The Def Con hacks underscored this. So did the 2016 presidential election, in which the voter databases of at least twenty-one and possibly thirty-nine states, and one voting services vendor, came under attack from what were apparently Russian hackers. Last September, then-FBI Director James Comey vowed to get to the bottom of “just what mischief” Russia was up to, but, also sought to reassure lawmakers that our election system remained secure. “The vote system in the United States…is very, very hard for someone to hack into because it’s so clunky and dispersed,” Comey told the House Judiciary Committee. “It’s Mary and Fred putting a machine under the basketball hoop in the gym. These things are not connected to the Internet.”

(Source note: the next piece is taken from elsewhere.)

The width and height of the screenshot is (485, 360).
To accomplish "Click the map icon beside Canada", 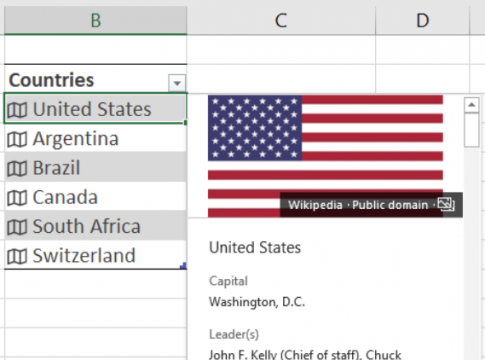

Comey was only partially correct. Clunky and dispersed, American elections are run by the states through three thousand individual counties, each one of which is responsible for purchasing and operating the voting machines set up by Mary and Fred. But Comey missed a central fact about many of those machines: they run on proprietary, secret, black-box software that is not immune to hacking, as Def Con demonstrated. Additionally, the votes registered by touchscreen machines, some of which keep no paper record of their transactions, as well as ballots read by optical scanning machines—the two technologies most widely used at the moment—are typically counted by a central tabulator that is connected to the Internet. And these are just the most obvious weak points. As University of Michigan computer science professor J. Alex Halderman told the Senate Intelligence Committee last June:
A small number of election technology vendors and support contractors service the systems used by many local governments. Attackers could target one or a few of these companies and spread malicious code to election equipment that serves millions of voters. … Before every election, voting machines need to be programmed with the design of the ballot, the races, and candidates. This programming is created on a desktop computer called an election management system, or EMS, and then transferred to voting machines using USB sticks or memory cards. These systems are generally run by county IT personnel or by private contractors. Unfortunately, election management systems are not adequately protected, and they are not always properly isolated from the Internet. Attackers who compromise an election management system can spread vote-stealing malware to large numbers of machines.